_Exercise tasks:_
(1) In the honorary degree citation for Andrew Jacobs Jr., shorten the paragraph beginning "Andy always has been a crusader" into a bulleted list that keeps its main facts.
(2) Write the next paragraph of the honorary degree citation for Andrew Jacobs Jr., picking up after its final sentence.

Awards
- Honorary Degree - 1998
- LL.D.
- Doctor of Laws
- Commencement
- Indianapolis, Indiana
- Presenter: Myles Brand
Andrew Jacobs Jr. has been a Marine, a police officer, a lawyer, a state legislator, a member of Congress, an author, and a college teacher. When asked to describe him, his friends call him a crusader, a nonconformist, a wit- and a kind and civil man. Jacobs graduated from Shortridge High School in Indianapolis then joined the US Marine Corps and fought in Korea. He returned home and returned to school, graduating from Indiana University in 1954 and from IU Law School in Indianapolis in 1958.
"Andy always has been a crusader" says IU Trustee Robert H. McKinney. "While working as a police officer in the sheriff's department and attending law school, he suggested a change in railroad crossings that virtually eliminated crossing accidents in Marion County." Jacobs took that crusading spirit to the Indiana House of Representatives, where he served from 1959 to 1964, and on to Capitol Hill in Washington, D.C. During his 15 terms in the U.S. House, he served on the House Ways and Means Committee, chairing both the Medicare and Social Security subcommittees.
His crusades on the Hill were many and varied. He helped write the 1965 Voting Rights Act. "He put forward year after year with unyielding determination a plan for a national preschool program so all children would enter kindergarten prepare to learn," McKinney recalled. Jacobs sponsored laws that made Father's Day a legal holiday and that designated smoking sections on airplanes.

_Data extracts:_
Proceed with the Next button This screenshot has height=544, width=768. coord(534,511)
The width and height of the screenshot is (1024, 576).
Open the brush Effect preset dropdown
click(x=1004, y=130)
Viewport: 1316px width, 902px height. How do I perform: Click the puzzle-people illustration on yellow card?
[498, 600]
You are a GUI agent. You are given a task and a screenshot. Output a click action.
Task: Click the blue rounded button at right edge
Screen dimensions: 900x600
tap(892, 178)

* * *

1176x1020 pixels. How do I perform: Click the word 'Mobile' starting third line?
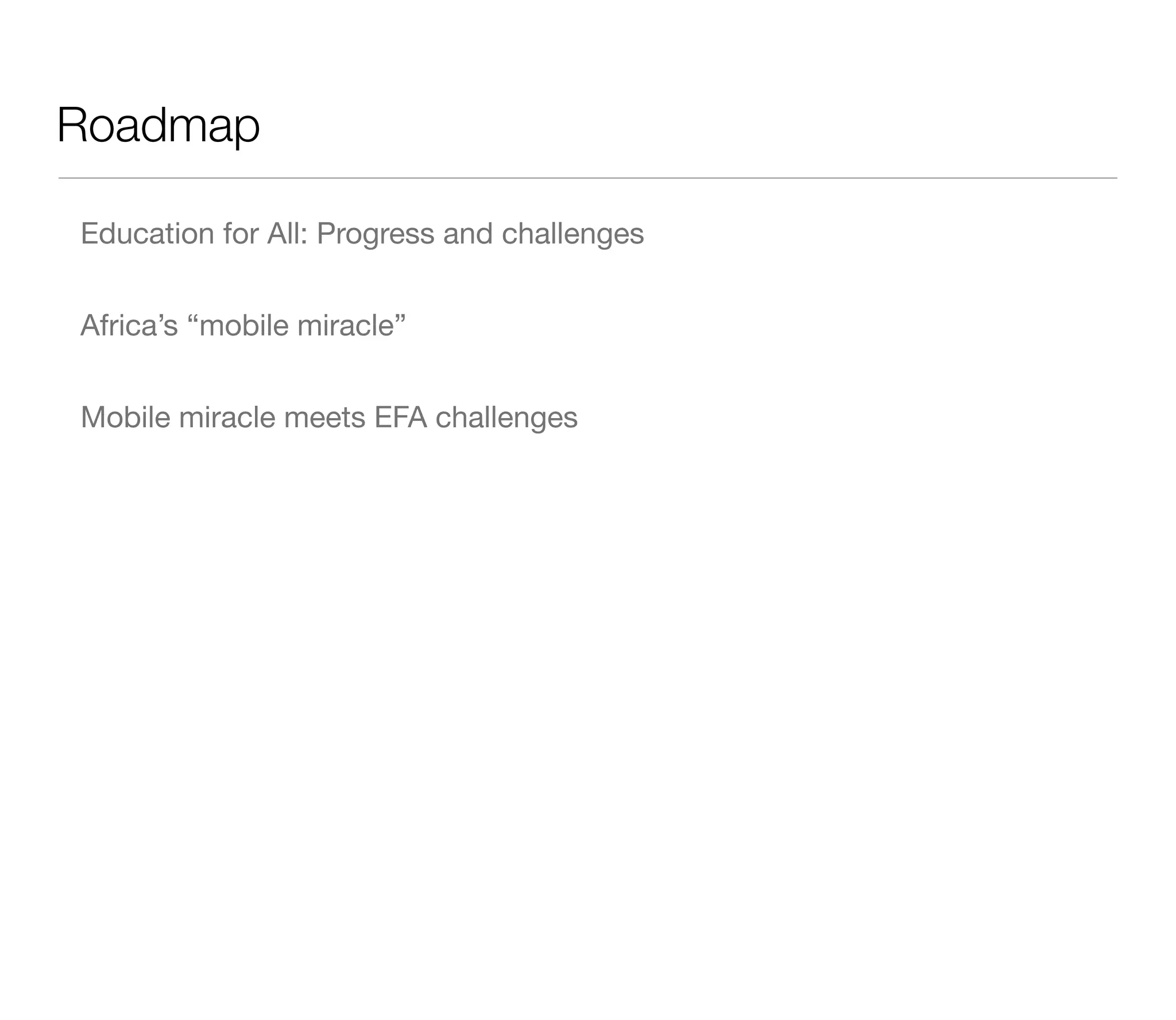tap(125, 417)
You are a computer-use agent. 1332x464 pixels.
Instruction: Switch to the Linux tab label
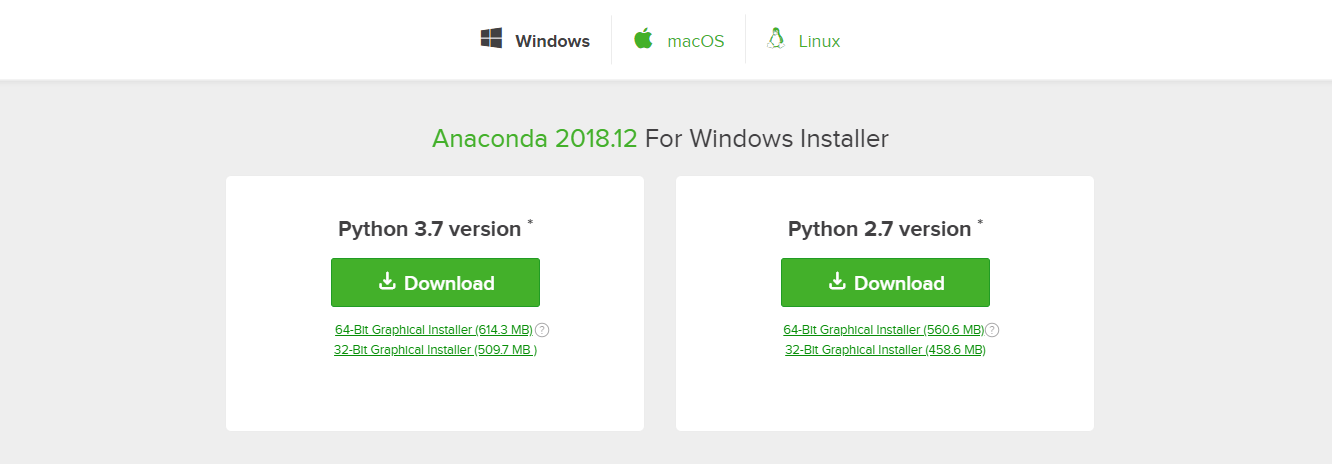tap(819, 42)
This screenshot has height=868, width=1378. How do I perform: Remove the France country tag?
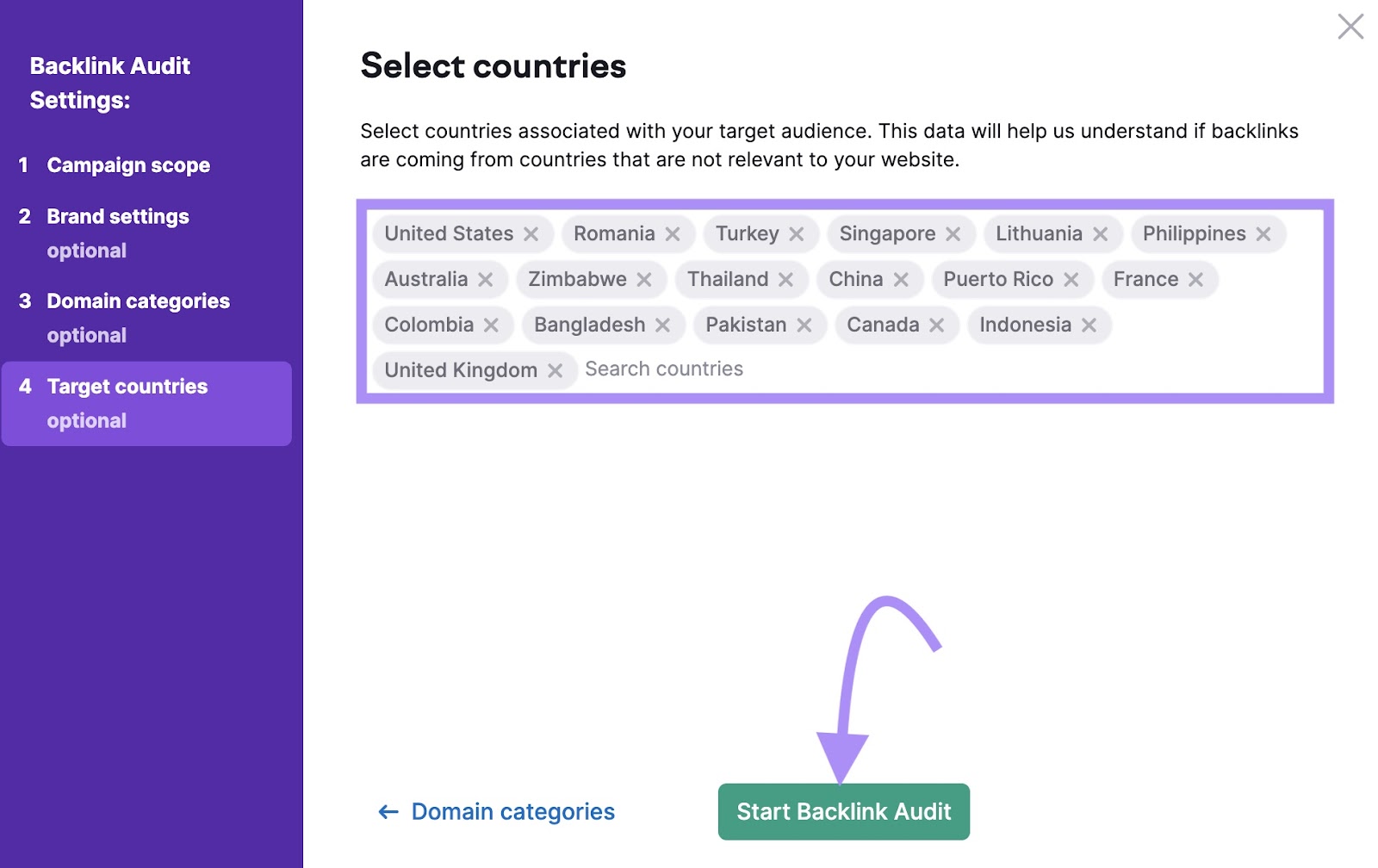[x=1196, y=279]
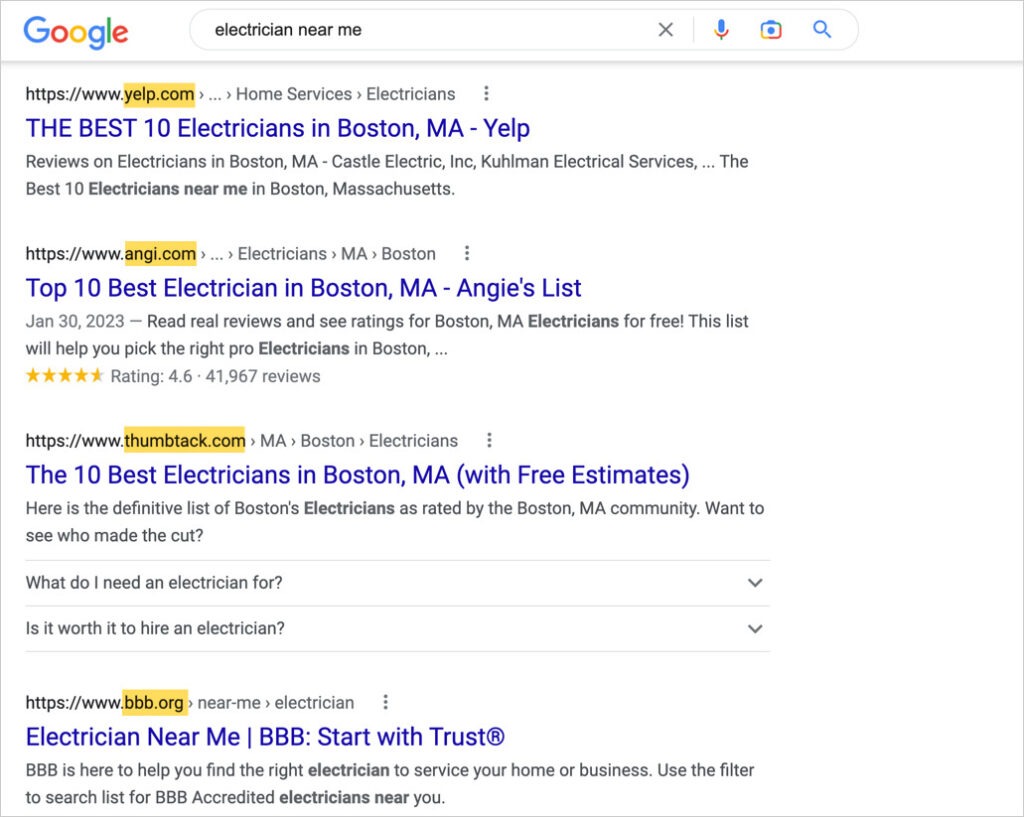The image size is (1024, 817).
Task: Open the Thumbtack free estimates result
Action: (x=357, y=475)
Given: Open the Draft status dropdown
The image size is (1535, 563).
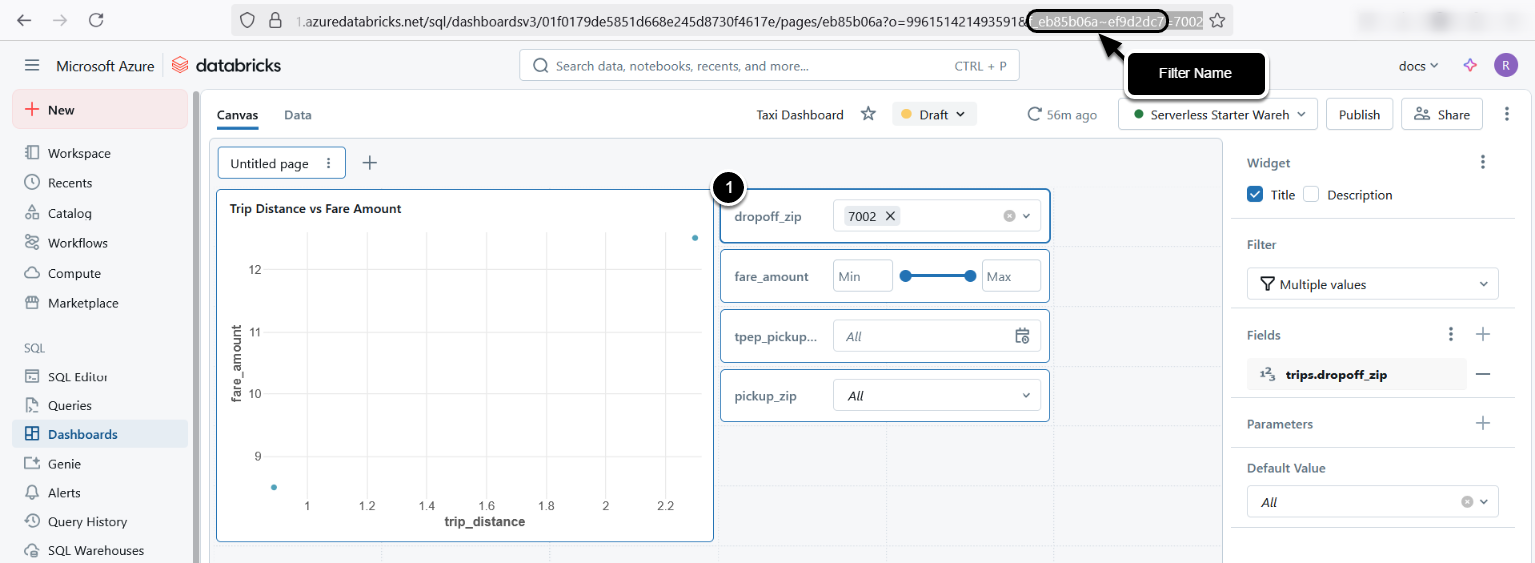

_Answers to the tasks:_
(1)
- IU Trustee Robert H. McKinney calls Jacobs a lifelong crusader.
- While a sheriff's department police officer and law student, Jacobs proposed a railroad crossing change that virtually eliminated crossing accidents in Marion County.
- He served in the Indiana House of Representatives from 1959 to 1964.
- He then served 15 terms in the U.S. House.
- There he sat on the Ways and Means Committee and chaired its Medicare and Social Security subcommittees.

(2)
"Andy also courageously stood up against those calling for further involvement in the tragic Vietnam War, using insights undoubtedly gained during his own participation in a foreign war," says Ralph Gray, IUPUI professor emeritus of history. In 1976, Jacobs authored the "Payment Book Amendment" to require a balanced budget and mandatory retirement of the national debt. He reintroduced it in every Congress. He fought to end Political Action Committees (P ACs), spent little on his campaigns, and turned back part of every pay check to the U.S. Treasury.
In 1973 Jacobs wrote The Powell Affair: Freedom Minus One, telling the story of Adam Clayton Powell's ouster from Congress. Ralph Gray describes the book as "one of the few historical accounts ever written by any of Indiana's major political figures." When Jacobs left the House in '96, he used his farewell remarks to admonish those on both sides of the aisle: "There is so much good in the worst of us and so much bad in the best of us that it hardly becomes any of us to say very much about the rest of us."
Jacobs currently lectures in the School of Liberal Arts, and he is as popular on the IUPUI campus as he was with the electorate. "Students have gone out of their way to stop by my office for no reason that to say how much they are enjoying a class they are taking from Andy Jacobs," says William Blomquist, associate professor and chair of the Department of Political Science. "Andy brings the same talents and enthusiasm to the classroom that he brought to his forms of public service." "Many will remember Andy for his nonconformity and wit; many others will remember him for his kind, civil manner," IU Trustee James T. Morris said. "He is the most highly principled lawmaker I know."